Ils tiraient et esquivaient avec une agilité qui était étonnante quand on voyait leurs armures.


Mes belles pensées s'étaient envolées. Cette bête était tout droit sortie des Enfers. Il n'y avait aucun doute là-dessus. Je m'accroupis derrière une souche d'arbre, en me disant que de prier n'était probablement pas une mauvaise idée, en fin de compte. Je regardai leurs trois silhouettes comme ma seule chance de salut.

Mais l'écorcheur se lassa rapidement de ce jeu dans lequel il ne pouvait pas attraper ses proies équipées d'armes lourdes. Il releva le nez, huma l'air, verrouilla ses yeux sur Nick, et fonça.

T'as rien fait. T'as rien fait. T'as regardé la scène.


— LILY, NON !

La morsure cuisante des faisceaux laser attira l'attention de l'écorcheur. Il interrompit sa course et se retourna en se demandant d'où pouvait bien venir cette brûlure.

— C'est moi qui te tire dessus, saloperie, sifflai-je en continuant à appuyer sur la détente.

Des grands yeux orangés, des dents, ou plutôt des crocs qui semblaient trop grands pour sa gueule entrouverte, sa peau écailleuse sur laquelle perlait le sang, sa queue de reptile, comment le monde avait-il pu créer une telle chose ? La bête renifla, gronda, et s'élança dans ma direction.
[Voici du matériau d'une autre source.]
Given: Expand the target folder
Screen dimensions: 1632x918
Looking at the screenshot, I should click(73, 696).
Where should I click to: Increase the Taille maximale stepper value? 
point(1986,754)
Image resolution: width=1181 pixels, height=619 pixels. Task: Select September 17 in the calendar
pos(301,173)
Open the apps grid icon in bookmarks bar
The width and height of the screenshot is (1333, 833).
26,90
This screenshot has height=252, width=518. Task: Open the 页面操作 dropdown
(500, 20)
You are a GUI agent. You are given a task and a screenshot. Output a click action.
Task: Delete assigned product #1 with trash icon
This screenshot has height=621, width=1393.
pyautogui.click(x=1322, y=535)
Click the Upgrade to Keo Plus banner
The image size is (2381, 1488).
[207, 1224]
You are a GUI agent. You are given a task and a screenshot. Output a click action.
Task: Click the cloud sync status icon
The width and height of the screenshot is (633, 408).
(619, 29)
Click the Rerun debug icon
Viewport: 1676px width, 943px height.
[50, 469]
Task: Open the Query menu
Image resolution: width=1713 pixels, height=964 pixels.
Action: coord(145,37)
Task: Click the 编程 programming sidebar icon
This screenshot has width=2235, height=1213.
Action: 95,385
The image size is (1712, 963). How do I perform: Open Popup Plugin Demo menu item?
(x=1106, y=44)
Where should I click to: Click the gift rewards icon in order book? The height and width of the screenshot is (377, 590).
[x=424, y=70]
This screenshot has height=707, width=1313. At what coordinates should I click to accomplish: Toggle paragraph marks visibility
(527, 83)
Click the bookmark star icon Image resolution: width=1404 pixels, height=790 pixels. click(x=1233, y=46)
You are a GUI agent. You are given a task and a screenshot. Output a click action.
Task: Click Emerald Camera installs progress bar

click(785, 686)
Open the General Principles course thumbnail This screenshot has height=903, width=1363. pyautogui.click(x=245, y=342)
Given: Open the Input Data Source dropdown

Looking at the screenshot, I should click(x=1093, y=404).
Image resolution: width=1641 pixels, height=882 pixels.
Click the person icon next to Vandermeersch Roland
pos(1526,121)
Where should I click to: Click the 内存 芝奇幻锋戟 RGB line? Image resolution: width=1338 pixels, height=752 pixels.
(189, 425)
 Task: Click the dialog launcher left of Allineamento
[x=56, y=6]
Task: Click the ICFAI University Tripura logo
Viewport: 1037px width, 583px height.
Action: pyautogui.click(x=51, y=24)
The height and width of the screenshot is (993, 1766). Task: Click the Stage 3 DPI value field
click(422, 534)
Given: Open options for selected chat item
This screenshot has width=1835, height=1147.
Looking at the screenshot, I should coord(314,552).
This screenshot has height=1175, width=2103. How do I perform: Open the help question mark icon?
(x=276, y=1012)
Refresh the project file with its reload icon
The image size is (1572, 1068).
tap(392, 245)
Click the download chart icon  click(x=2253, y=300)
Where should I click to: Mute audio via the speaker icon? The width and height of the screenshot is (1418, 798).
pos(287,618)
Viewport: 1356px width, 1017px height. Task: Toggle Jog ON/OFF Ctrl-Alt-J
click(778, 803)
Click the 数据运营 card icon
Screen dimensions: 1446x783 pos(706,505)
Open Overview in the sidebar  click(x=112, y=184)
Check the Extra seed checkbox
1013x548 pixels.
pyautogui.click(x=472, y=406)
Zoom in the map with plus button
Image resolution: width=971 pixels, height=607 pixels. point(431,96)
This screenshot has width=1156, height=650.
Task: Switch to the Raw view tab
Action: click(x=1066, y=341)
En courant plus vite que jamais je n'avais couru, je me rendis compte de ma stupidité. Derrière-moi, à chaque foulée, l'écorcheur gagnait du terrain, je pouvais presque sentir son souffle, ce grondement sourd parvenant comme une sentence de mort à mes oreilles, une détonation retentit derrière-moi ; je ne ralentis pas, mes jambes continuaient leur course folle, ignorant la douleur, le point de côté, et tout le reste.

Les explosions continuèrent. Au loin, Zeke et Duke balançaient des grenades en faisant de grands gestes avec l'espoir d'attirer l'écorcheur. Ce qui fonctionna.


Ils se remirent à tirer jusqu'à ne plus avoir de munitions. Zeke se débattait avec le chargeur tambour de son minigun comme s'il était possible de recharger une telle arme sans s'arrêter de courir. À l'instant même où la bête sautait en l'air pour l'attraper, il souleva son minigun au-dessus de sa tête et le projeta de toutes ses forces contre la tempe de l'écorcheur.

Il ne pouvait pas être mort. C'était trop facile. Duke regarda Zeke, échangeant à nouveau des mots par la pensée. Il dégoupilla une grenade avant de la fourrer dans la gueule du monstre.

Ils se mirent à courir, et, comprenant ce qui allait se passer, je me jetai au sol, la tête dans les mains.

L'écorcheur explosa dans un grand boum.


Comme s'il nous avait attendus, l'orage se calma.

Les nuages s'éparpillèrent pour laisser passer un rai de lumière là où gisaient les restes de ce qui nous avait traqués.

De son crâne, il ne restait qu'une flaque informe de sang et de cervelle.